Secrets of a House Call Doctor Part II
A good house call doctor is only as good as the equipment carried with them including medications.
Let’s face it, as 21st century physicians, we can do little without our gear.
Not to be forgotten are the house call doctors that preceded us–which essentially means medical practice since Hippocrates as doctors performed house calls regularly historically.
Terms like “Urgent Care Facility” or “Tertiary Care Hospital” would not have been translatable easily to Galen or Liston.
One of my first house calls was for a sore throat, that was what the caller said anyway.

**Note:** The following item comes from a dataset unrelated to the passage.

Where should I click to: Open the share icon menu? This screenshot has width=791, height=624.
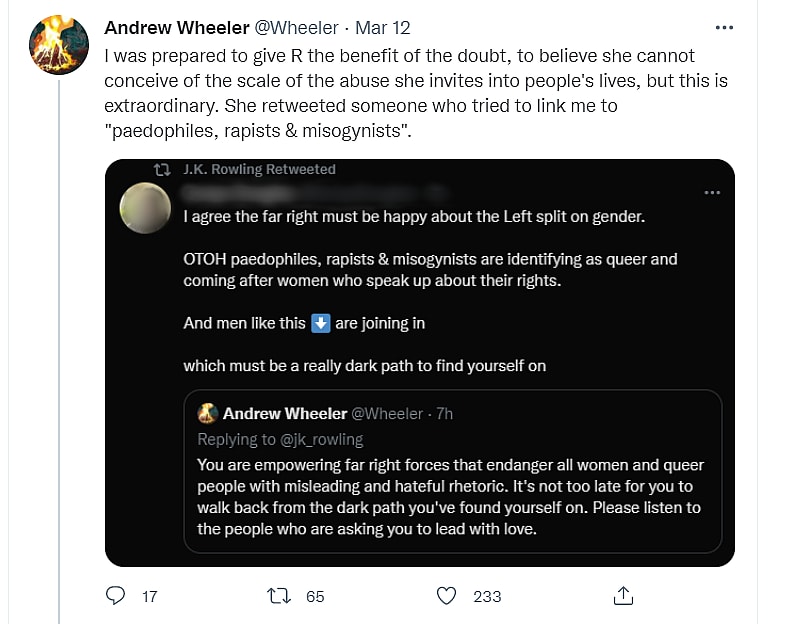pos(623,595)
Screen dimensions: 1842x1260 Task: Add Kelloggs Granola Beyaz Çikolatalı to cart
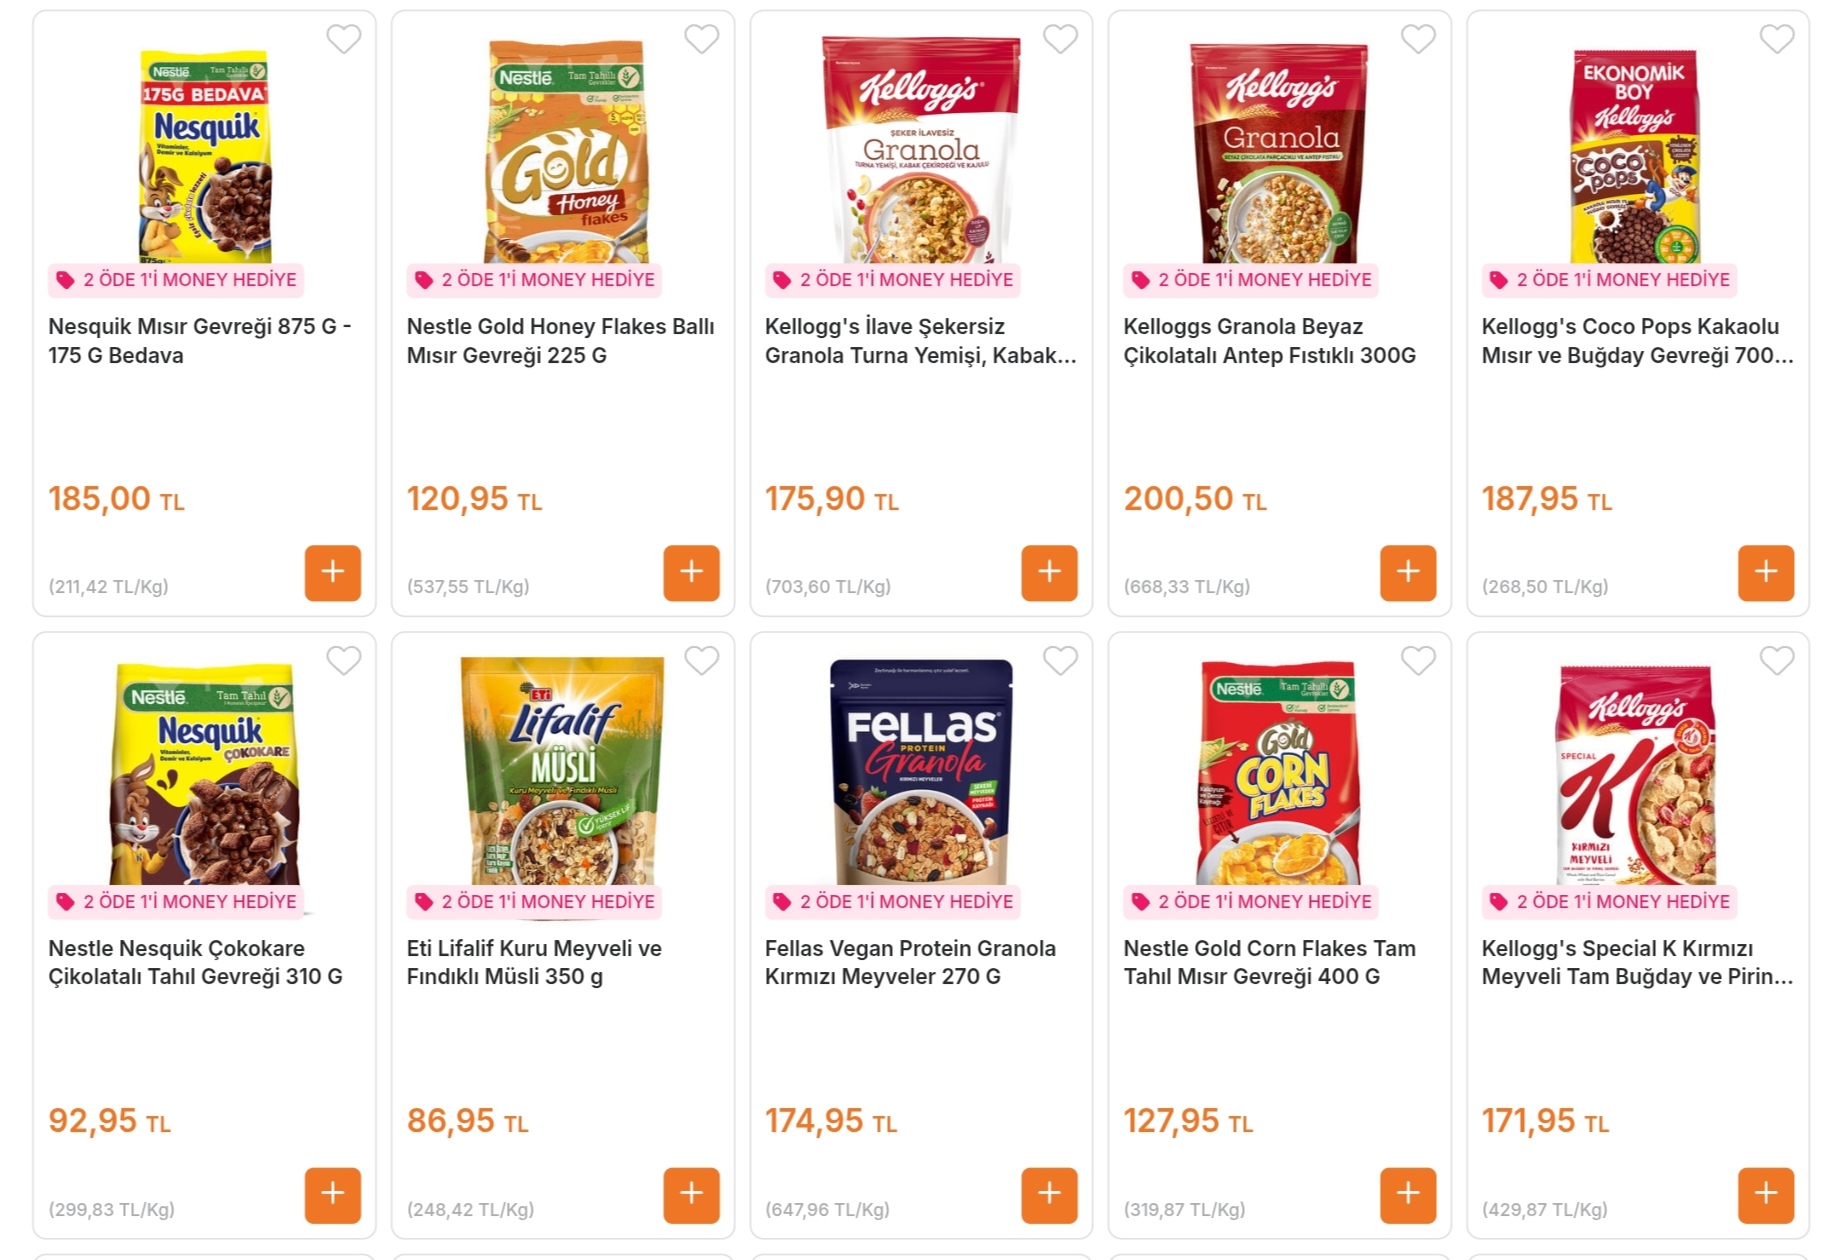tap(1407, 572)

Upon arrival, in addition to the sore throat, they mentioned they had “twisted their ankle” and could I “take a quick look at it and wrap it.” I’m thinking: “Why would I bring ace wraps for a sore throat, why didn’t you mention this when you called, I have plenty at the office.”

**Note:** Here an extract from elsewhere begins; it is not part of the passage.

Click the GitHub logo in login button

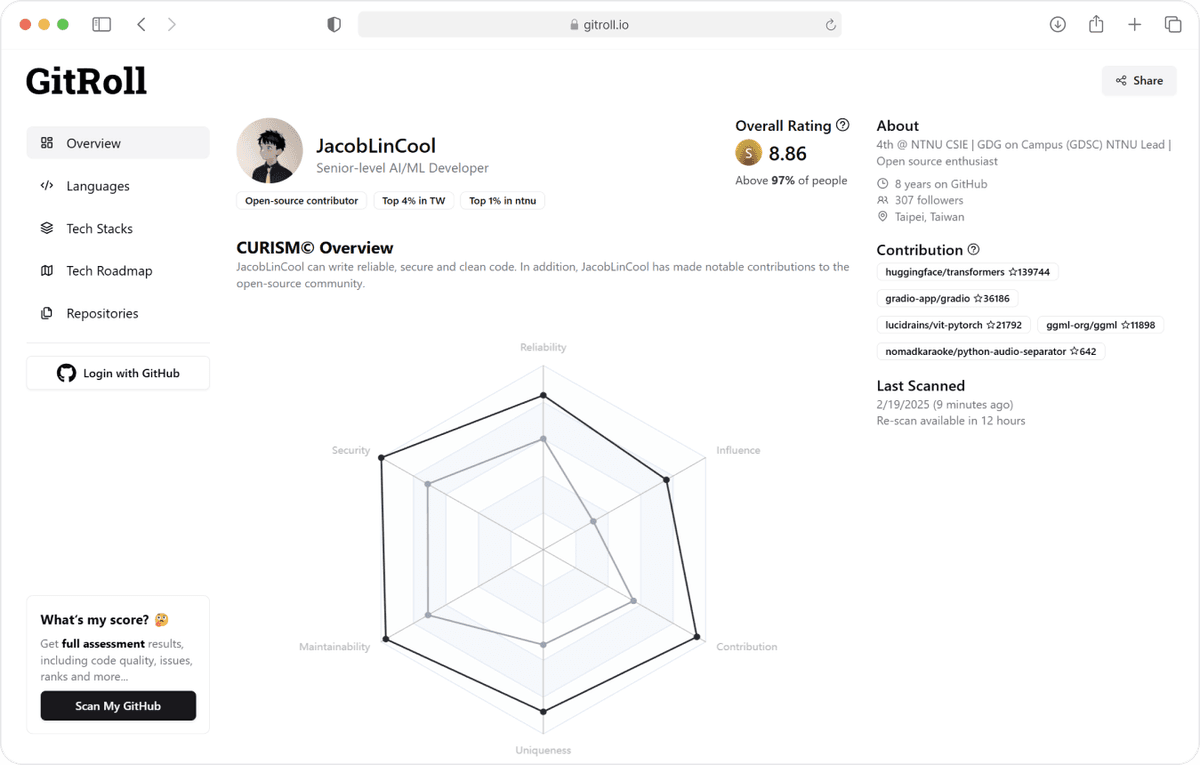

The ankle appeared mildly sprained. I hustled down to the nearest pharmacy, bought an ankle wrap for 10 dollars (they cost 1 dollar if that wholesale), and wrapped the ankle.
When I do home visits now, I have so much gear it actually scares most patients, seriously. Imagine calling for a headache and a doctor walking in, cargo patents bulging with equipment, rolling with more gear than two strapping paramedics might carry. That’s me. Better to have it and not need it than vice versa.